Dataset entries:
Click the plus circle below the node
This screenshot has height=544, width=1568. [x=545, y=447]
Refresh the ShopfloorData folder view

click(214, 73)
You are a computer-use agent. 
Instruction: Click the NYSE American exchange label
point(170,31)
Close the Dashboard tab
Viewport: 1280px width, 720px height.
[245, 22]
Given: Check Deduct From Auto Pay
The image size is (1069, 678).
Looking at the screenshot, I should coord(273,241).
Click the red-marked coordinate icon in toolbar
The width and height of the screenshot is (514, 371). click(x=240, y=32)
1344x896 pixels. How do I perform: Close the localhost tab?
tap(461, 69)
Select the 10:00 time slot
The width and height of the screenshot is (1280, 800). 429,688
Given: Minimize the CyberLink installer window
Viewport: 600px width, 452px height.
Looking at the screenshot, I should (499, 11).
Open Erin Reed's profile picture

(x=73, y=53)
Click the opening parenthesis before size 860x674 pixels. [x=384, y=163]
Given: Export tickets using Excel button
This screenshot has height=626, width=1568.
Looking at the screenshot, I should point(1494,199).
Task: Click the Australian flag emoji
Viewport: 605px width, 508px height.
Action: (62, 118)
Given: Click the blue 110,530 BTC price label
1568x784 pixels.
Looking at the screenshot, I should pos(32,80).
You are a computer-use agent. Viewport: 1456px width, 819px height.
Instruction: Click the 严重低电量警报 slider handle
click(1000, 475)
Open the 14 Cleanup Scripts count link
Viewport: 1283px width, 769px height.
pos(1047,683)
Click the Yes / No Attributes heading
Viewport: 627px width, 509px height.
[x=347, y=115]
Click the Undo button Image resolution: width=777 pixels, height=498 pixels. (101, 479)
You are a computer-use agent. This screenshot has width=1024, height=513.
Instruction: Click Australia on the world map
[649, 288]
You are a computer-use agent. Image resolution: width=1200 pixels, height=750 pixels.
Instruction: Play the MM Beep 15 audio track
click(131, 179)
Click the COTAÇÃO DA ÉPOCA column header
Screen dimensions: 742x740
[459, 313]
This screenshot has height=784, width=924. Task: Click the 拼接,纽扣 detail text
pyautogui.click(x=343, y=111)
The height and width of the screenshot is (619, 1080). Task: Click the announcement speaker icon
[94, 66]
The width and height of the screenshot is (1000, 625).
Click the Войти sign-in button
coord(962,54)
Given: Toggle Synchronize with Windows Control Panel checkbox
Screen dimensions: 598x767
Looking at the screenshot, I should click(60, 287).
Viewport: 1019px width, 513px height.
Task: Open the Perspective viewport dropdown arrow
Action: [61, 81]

TASK ITEM:
Return the records exactly, every line included.

FINISHED TASK:
Click the plus circle below the node
This screenshot has height=544, width=1568. [x=545, y=447]
Refresh the ShopfloorData folder view

click(214, 73)
You are a computer-use agent. 
Instruction: Click the NYSE American exchange label
point(170,31)
Close the Dashboard tab
Viewport: 1280px width, 720px height.
[245, 22]
Given: Check Deduct From Auto Pay
The image size is (1069, 678).
Looking at the screenshot, I should coord(273,241).
Click the red-marked coordinate icon in toolbar
The width and height of the screenshot is (514, 371). click(x=240, y=32)
1344x896 pixels. How do I perform: Close the localhost tab?
tap(461, 69)
Select the 10:00 time slot
The width and height of the screenshot is (1280, 800). 429,688
Given: Minimize the CyberLink installer window
Viewport: 600px width, 452px height.
Looking at the screenshot, I should (499, 11).
Open Erin Reed's profile picture

(x=73, y=53)
Click the opening parenthesis before size 860x674 pixels. [x=384, y=163]
Given: Export tickets using Excel button
This screenshot has height=626, width=1568.
Looking at the screenshot, I should point(1494,199).
Task: Click the Australian flag emoji
Viewport: 605px width, 508px height.
Action: (62, 118)
Given: Click the blue 110,530 BTC price label
1568x784 pixels.
Looking at the screenshot, I should pos(32,80).
You are a computer-use agent. Viewport: 1456px width, 819px height.
Instruction: Click the 严重低电量警报 slider handle
click(1000, 475)
Open the 14 Cleanup Scripts count link
Viewport: 1283px width, 769px height.
pos(1047,683)
Click the Yes / No Attributes heading
Viewport: 627px width, 509px height.
[x=347, y=115]
Click the Undo button Image resolution: width=777 pixels, height=498 pixels. (101, 479)
You are a computer-use agent. This screenshot has width=1024, height=513.
Instruction: Click Australia on the world map
[649, 288]
You are a computer-use agent. Image resolution: width=1200 pixels, height=750 pixels.
Instruction: Play the MM Beep 15 audio track
click(131, 179)
Click the COTAÇÃO DA ÉPOCA column header
Screen dimensions: 742x740
[459, 313]
This screenshot has height=784, width=924. Task: Click the 拼接,纽扣 detail text
pyautogui.click(x=343, y=111)
The height and width of the screenshot is (619, 1080). Task: Click the announcement speaker icon
[94, 66]
The width and height of the screenshot is (1000, 625).
Click the Войти sign-in button
coord(962,54)
Given: Toggle Synchronize with Windows Control Panel checkbox
Screen dimensions: 598x767
Looking at the screenshot, I should click(60, 287).
Viewport: 1019px width, 513px height.
Task: Open the Perspective viewport dropdown arrow
Action: [61, 81]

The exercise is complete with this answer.